Мери пересчитала деньги. Сунула их за чулок. Зло надвинула шапочку:

— Хорошо. Мишка, развяжи его! Теперь слушайте, нэпман… Мы выйдем. Если вы сейчас же побежите за нами, мы вас застрелим на лестнице… Можете уходить только через десять минут.

— Пока! — сказал «Тыква» вслед уходящим и, засопев, потянулся за бутылкой.

Через несколько дней Мария Осколкина и Михаил Цибриков были арестованы в Севастополе. Они сейчас же во всем сознались. Михаил ревел и раскаивался. Мери держалась равнодушно-презрительно. Их отвезли в Ленинград. И вот на суде защитник окончил свою речь следующими словами:

«…Товарищи судьи, взгляните на потерпевшего, оцените его большую физическую силу, огромную сообразительность, которую он проявляет обычно в деловых операциях… (При этих словах „Тыква“ стал протискиваться к двери, в зале захихикали.) Теперь взгляните на этих подростков, обманутых соблазнами Запада… Эти два романтика новой формации, два посетителя кино, связывают человека, который одним движением руки мог бы их обоих раздавить, как мух.
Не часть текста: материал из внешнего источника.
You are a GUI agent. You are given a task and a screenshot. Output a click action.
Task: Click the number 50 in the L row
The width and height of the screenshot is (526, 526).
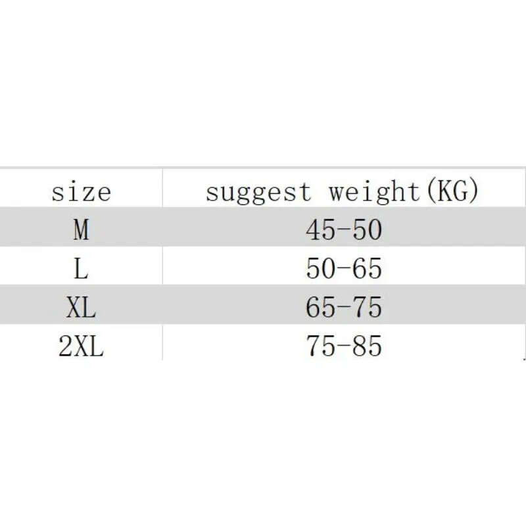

И что самое главное — что я особенно подчеркиваю: револьвер, игравший основную роль во всем этом происшествии, был не заряжен. (Мери с бешенством взглянула на Михаила, он опустил голову.) Из этого револьвера никогда, ни при каких обстоятельствах нельзя выстрелить, потому что это заржавленный и сломанный револьвер…»

* * *

Суд приговорил Марию Осколкину и Михаила Цибрикова на пять лет условно.

Василий Сучков

(Картинки нравов Петербургской стороны)
1

— Я так скажу: дети наши, имей они понятия, как мы, старики, — и на том слава богу.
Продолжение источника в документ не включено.